* What you need to do: Provide the number of lines in the entries below containing "computer", with no further words.

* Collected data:
+ + + +
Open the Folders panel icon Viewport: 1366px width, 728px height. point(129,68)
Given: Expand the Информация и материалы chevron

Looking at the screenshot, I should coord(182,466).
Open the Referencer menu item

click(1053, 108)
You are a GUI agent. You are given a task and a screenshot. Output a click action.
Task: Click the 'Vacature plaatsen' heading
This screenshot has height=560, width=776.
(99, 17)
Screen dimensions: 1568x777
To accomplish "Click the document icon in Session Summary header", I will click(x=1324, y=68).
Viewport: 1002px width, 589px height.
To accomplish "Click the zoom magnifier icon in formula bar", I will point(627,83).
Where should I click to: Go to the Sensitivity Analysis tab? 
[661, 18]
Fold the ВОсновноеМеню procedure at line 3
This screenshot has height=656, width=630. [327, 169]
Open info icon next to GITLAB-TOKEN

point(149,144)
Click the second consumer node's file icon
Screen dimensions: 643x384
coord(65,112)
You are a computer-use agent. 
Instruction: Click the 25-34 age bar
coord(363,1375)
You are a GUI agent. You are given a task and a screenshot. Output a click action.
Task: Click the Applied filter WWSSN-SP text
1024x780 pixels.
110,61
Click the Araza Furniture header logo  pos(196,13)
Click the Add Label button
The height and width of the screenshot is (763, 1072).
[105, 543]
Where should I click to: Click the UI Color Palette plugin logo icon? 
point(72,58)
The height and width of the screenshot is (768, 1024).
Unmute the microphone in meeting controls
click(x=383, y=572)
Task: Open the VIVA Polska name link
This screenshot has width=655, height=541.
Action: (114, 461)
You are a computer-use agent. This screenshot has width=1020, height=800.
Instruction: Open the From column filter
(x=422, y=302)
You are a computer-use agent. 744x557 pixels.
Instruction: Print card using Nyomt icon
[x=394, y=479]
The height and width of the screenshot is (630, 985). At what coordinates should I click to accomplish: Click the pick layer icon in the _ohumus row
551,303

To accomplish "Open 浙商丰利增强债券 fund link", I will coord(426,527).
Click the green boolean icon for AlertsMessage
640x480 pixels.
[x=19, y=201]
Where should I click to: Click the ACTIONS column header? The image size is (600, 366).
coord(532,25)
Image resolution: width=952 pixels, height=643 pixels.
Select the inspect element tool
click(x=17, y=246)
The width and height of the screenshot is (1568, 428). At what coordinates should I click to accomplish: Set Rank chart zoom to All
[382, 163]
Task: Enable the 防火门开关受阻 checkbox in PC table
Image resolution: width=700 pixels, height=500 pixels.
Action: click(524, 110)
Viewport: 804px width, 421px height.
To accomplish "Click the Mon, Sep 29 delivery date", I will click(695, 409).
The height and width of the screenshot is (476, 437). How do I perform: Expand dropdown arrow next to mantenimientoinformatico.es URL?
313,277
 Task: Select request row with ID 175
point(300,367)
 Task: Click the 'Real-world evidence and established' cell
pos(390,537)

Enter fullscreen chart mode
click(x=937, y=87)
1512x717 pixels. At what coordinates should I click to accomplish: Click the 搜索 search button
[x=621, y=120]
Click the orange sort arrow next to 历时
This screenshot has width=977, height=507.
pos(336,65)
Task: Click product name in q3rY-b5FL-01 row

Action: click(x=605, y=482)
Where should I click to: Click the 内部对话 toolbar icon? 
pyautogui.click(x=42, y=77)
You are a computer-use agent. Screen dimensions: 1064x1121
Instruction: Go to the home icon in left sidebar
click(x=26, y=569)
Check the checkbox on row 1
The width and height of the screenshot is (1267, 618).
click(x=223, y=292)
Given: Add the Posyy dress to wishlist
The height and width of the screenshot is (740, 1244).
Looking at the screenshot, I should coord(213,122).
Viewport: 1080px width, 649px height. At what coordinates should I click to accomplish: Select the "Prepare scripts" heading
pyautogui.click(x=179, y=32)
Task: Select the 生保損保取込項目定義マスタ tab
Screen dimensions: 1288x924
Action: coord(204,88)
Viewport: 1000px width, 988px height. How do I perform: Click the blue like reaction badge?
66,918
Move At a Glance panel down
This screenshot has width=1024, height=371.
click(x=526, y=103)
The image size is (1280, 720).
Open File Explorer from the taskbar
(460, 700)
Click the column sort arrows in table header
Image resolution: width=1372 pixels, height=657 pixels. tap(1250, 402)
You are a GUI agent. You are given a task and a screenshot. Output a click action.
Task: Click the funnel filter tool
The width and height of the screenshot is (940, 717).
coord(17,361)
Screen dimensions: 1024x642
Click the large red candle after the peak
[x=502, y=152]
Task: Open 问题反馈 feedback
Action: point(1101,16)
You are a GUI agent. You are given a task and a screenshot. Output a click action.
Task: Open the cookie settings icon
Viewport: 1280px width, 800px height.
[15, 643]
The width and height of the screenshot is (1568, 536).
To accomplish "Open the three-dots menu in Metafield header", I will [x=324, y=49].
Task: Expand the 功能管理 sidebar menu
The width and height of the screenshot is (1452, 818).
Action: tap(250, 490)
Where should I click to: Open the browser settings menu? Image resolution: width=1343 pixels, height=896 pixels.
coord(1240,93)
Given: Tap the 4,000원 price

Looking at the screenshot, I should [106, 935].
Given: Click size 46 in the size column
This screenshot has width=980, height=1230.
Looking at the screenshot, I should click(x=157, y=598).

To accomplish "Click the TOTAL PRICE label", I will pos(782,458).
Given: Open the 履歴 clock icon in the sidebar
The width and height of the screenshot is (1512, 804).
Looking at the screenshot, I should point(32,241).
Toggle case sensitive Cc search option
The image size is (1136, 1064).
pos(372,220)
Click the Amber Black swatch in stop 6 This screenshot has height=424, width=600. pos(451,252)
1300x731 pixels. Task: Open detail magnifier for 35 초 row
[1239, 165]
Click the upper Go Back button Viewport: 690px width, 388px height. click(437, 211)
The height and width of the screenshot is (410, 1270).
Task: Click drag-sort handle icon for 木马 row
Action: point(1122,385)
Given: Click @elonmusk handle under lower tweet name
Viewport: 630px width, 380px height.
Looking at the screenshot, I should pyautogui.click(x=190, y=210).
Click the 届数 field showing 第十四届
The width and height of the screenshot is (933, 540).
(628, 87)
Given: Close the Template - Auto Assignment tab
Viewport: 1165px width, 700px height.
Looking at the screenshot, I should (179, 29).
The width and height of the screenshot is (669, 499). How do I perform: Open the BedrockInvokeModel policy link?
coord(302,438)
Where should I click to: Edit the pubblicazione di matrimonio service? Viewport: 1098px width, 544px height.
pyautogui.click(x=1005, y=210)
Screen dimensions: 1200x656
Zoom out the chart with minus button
+ + + +
* Solution below: 4